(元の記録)
· · · · · · ·
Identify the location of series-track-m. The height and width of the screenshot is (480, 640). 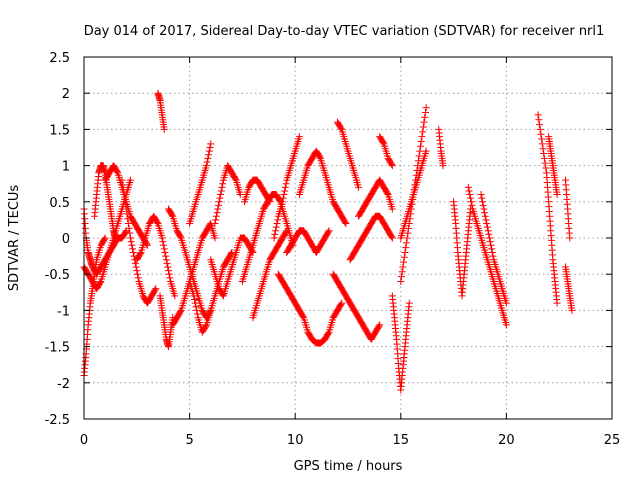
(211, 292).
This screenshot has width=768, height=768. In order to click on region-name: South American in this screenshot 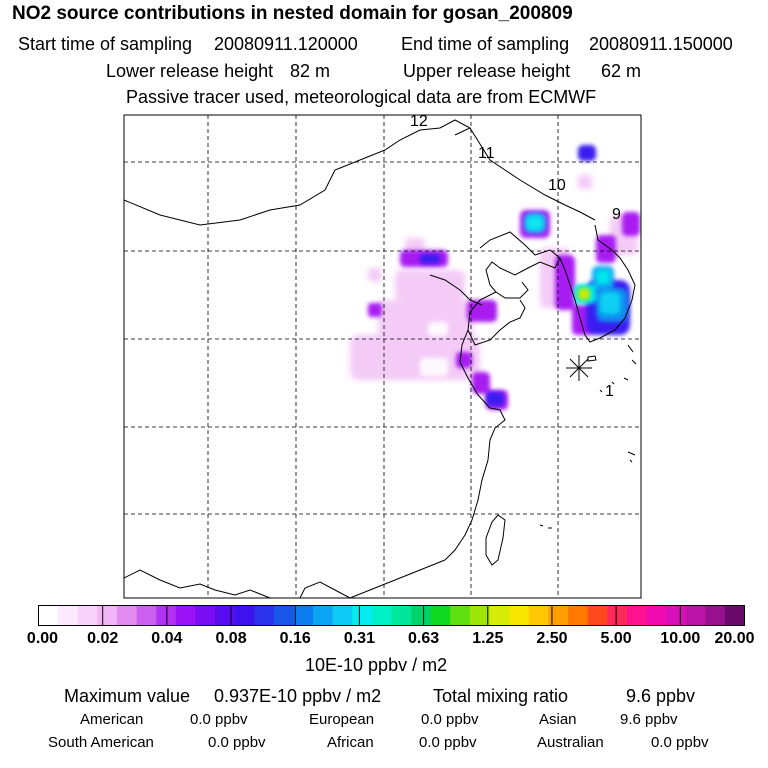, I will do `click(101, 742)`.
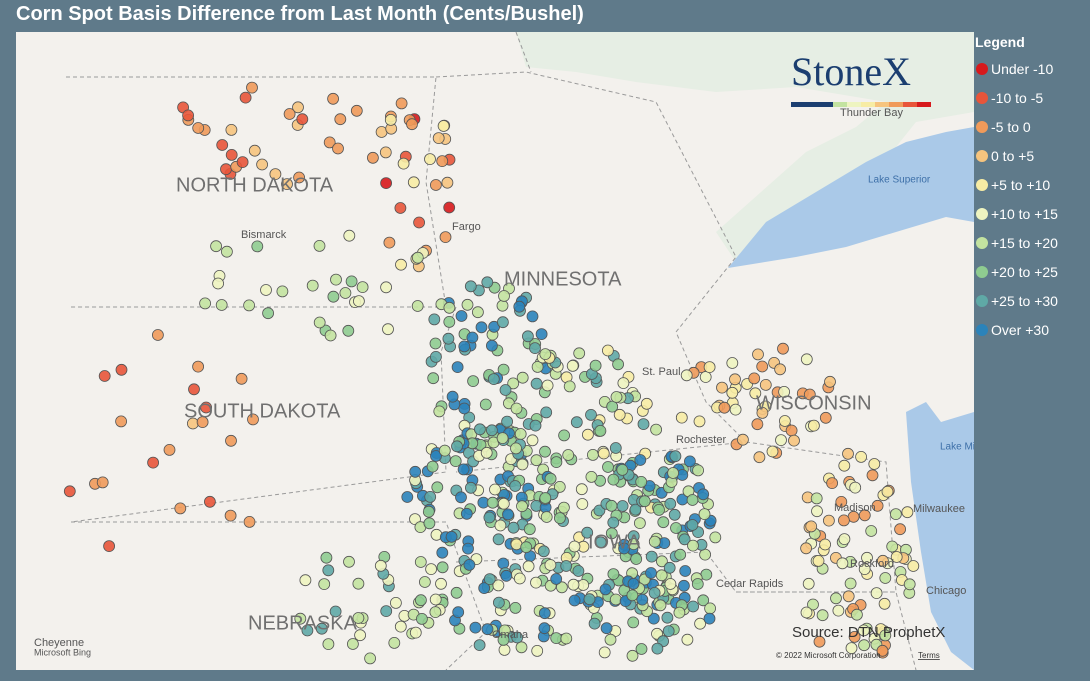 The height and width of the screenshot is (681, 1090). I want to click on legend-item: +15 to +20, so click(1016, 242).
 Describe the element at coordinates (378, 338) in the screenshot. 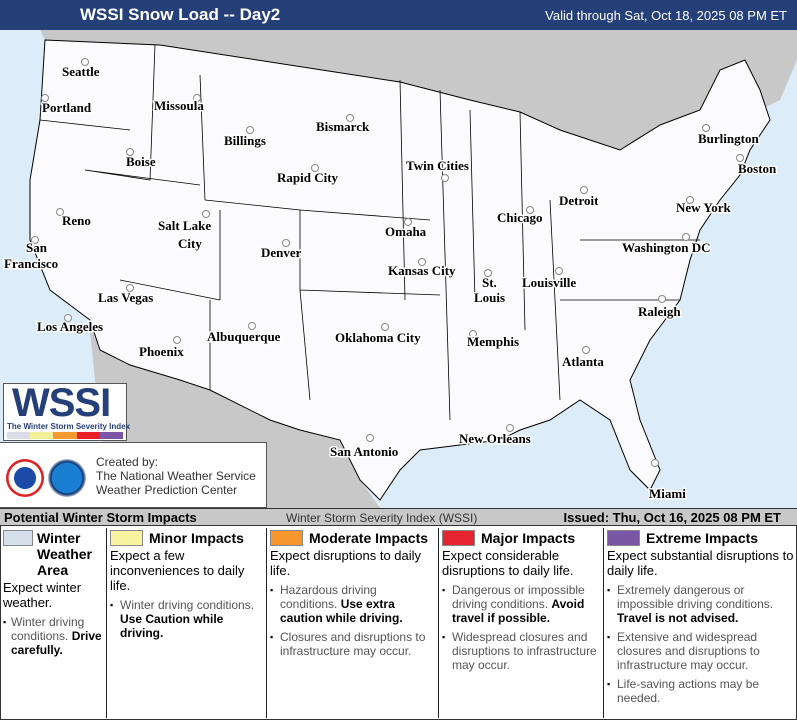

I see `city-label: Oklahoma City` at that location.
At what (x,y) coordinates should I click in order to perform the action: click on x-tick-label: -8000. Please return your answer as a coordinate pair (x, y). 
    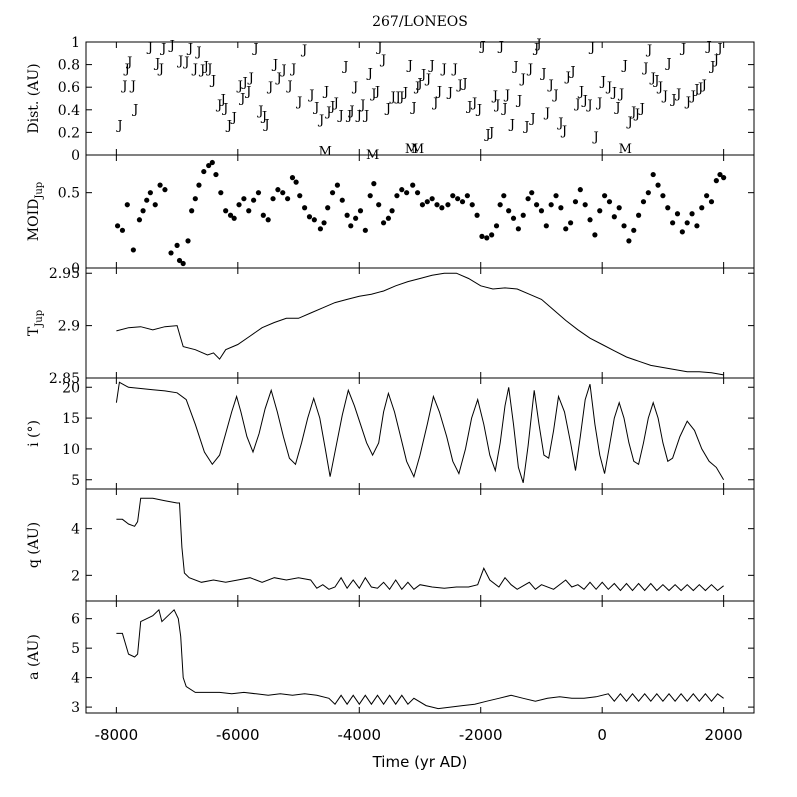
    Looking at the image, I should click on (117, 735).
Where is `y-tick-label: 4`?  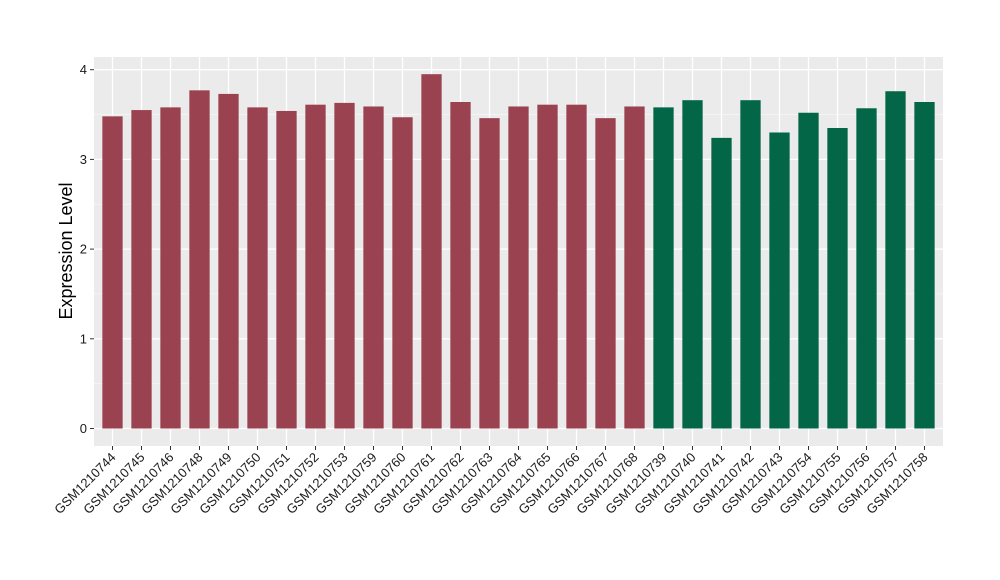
· · · · · · ·
記録の先頭から「(211, 292).」を含む行までの各行を、1行につき1つの文字列としたJSONのリストで表せ。空行と画像は含めないこと。

解答 >>
[
  "Identify the location of series-track-m. The height and width of the screenshot is (480, 640). ",
  "(211, 292)."
]